Casper Naber was a Dutch resistance fighter during the Second World War. Before the war, he owned a hardware and tool shop on the Gelkingestraat in Groningen. In 1943, resistance member Henk Deinum approached Naber to use his shop as a cover for a secret radio post, aimed at transmitting weather reports and other intelligence to the Dutch government-in-exile in London. Naber agreed and recruited S.P. de Boer, a teacher at the local nautical school, to help find radio operators and obtain the necessary equipment.
The radio post operated under the codename “Beatrix-Met,” or Beatrix. Aad de Roode instructed De Boer and the operators and activated the transmitter on 12 December 1943. Naber was responsible for encoding and decoding messages from the intelligence group led by Bob Houwen and Theo Sluis. He also assisted Jewish people in finding hiding places.

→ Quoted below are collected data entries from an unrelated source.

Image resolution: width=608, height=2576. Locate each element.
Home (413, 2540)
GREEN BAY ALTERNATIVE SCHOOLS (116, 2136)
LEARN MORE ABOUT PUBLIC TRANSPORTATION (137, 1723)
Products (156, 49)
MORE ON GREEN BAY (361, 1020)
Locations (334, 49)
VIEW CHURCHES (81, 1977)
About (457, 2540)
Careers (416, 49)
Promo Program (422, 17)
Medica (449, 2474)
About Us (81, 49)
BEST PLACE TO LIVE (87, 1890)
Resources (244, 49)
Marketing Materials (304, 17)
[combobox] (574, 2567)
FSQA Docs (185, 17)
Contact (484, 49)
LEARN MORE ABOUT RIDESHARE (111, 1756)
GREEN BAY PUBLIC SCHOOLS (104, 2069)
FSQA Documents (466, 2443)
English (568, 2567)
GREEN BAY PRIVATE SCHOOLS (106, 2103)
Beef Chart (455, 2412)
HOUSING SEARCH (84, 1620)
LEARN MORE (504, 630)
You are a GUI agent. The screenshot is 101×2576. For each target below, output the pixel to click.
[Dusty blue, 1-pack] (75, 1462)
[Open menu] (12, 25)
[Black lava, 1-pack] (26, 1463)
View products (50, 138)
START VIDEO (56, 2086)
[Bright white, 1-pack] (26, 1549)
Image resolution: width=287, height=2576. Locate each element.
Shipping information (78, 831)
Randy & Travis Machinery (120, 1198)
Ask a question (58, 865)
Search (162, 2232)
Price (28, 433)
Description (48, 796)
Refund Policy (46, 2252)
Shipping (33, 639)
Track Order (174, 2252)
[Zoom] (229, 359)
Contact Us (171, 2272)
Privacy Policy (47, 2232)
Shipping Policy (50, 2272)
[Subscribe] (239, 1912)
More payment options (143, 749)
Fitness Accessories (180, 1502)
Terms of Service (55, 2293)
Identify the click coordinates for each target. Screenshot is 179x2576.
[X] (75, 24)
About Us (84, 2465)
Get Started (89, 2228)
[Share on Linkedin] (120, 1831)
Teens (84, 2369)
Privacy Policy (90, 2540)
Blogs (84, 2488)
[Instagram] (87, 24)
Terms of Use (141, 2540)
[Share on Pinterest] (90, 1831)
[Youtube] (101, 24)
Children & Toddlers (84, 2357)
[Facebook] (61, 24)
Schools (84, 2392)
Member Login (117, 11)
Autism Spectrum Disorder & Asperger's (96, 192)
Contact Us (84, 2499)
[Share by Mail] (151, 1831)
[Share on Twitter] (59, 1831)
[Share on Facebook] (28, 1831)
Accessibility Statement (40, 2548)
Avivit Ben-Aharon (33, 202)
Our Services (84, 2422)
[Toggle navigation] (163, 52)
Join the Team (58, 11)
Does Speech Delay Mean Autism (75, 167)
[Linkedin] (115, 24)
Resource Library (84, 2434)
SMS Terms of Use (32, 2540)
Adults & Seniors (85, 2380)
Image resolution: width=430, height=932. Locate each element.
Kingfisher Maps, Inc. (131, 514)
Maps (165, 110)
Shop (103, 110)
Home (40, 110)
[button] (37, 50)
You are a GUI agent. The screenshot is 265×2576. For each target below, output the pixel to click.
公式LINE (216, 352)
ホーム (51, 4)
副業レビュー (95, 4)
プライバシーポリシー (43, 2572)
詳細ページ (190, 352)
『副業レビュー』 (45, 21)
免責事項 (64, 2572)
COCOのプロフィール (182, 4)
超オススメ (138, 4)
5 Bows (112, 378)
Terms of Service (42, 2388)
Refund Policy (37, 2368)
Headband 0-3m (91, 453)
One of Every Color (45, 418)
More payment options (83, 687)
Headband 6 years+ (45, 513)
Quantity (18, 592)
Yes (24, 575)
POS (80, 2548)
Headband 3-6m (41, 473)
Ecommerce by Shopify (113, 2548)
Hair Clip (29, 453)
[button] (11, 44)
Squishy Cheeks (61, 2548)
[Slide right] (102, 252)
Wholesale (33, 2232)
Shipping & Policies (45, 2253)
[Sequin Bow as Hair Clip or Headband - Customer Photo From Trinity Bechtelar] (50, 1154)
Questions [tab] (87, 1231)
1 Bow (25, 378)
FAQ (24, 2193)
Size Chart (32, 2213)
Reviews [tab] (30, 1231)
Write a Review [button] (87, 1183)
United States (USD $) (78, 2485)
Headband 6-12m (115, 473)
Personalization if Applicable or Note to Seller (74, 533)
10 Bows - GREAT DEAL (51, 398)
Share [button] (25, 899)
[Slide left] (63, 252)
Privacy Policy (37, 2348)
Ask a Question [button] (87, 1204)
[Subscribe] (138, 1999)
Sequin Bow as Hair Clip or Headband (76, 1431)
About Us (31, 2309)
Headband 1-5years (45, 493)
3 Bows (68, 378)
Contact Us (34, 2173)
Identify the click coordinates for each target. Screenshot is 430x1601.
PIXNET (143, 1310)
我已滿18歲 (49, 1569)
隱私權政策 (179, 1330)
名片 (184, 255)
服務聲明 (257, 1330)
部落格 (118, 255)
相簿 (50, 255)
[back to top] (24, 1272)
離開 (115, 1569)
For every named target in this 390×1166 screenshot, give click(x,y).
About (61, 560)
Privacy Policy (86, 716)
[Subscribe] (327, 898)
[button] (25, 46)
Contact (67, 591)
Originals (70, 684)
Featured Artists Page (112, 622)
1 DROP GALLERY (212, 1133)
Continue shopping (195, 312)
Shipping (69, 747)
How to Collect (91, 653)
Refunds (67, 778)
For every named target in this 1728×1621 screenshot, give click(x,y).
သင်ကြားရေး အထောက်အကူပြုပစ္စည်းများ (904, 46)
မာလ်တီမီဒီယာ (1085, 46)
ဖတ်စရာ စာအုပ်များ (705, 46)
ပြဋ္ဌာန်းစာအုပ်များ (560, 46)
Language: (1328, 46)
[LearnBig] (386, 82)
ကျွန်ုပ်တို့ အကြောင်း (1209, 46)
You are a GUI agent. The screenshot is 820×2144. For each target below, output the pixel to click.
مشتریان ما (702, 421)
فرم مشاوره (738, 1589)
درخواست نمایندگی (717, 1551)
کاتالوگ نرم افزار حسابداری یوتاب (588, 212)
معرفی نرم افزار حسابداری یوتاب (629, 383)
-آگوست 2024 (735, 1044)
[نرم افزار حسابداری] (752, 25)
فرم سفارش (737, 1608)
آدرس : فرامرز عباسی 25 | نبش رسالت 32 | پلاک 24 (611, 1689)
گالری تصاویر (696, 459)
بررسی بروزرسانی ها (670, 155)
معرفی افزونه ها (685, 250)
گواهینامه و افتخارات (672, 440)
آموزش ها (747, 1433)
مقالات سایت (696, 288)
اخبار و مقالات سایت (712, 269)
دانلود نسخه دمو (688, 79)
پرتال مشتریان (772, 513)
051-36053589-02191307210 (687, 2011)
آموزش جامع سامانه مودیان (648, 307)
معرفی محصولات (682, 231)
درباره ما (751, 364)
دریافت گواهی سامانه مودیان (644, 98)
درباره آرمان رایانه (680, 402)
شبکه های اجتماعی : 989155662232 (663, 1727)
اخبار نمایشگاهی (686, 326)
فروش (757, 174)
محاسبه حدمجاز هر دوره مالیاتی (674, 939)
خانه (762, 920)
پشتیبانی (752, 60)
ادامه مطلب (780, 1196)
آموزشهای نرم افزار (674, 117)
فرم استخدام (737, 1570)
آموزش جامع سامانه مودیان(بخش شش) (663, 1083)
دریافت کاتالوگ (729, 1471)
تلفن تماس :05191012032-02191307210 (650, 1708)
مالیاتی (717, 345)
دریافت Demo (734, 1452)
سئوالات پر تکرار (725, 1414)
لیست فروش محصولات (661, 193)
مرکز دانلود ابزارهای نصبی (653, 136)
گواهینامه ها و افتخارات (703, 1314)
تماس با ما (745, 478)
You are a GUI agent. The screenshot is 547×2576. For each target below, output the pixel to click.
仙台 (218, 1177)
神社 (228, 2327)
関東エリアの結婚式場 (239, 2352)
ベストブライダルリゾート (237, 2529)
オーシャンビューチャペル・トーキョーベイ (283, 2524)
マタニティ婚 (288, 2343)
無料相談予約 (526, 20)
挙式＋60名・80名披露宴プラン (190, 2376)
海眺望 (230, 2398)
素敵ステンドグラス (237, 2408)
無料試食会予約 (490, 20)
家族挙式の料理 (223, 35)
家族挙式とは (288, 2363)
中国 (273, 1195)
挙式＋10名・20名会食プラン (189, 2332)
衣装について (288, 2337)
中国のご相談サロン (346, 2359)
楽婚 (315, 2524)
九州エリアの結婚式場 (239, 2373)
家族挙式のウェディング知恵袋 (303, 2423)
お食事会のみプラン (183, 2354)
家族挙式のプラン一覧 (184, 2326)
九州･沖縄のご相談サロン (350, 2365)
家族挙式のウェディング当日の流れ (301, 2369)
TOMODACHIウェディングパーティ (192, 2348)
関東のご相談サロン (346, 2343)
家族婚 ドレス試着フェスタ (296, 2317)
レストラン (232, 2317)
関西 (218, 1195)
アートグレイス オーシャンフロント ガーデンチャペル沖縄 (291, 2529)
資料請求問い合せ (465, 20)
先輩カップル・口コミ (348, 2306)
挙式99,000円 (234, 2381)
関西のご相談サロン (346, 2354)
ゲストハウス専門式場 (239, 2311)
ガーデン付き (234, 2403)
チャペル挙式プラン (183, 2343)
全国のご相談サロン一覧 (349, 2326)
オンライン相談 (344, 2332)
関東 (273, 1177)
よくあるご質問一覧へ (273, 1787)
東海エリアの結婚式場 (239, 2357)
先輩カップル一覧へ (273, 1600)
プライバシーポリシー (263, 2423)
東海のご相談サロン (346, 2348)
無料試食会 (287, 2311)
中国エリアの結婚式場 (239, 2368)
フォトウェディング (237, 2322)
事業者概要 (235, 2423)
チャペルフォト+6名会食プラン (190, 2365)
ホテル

On 10 November 1944, Naber’s location was betrayed by an agent forced to cooperate with the Sicherheitsdienst (SD). He was arrested and imprisoned in the Scholtenhuis, the SD’s headquarters on the Grote Markt in Groningen. After initial interrogations, Naber feared he might break under further questioning and inadvertently reveal the identities of his fellow resistance members. On 11 November 1944, he took his own life by jumping from an attic window of the Scholtenhuis at the age of 38. He was buried in the Roman Catholic Cemetery in Groningen. Both his gravestone and a nearby resistance monument spell his first name as Caspar rather than Casper.
For his bravery and resistance work, Naber was posthumously awarded the Bronze Cross. In 1975, a covered shopping passage near the former site of the Scholtenhuis was named the Naberpassage in his honor. When the passage was later removed during redevelopment of the Grote Markt, the street connecting the Grote Markt and Nieuwe Markt was named the Naberstraat. The street sign was unveiled on 13 September 2021 by Naber’s granddaughter.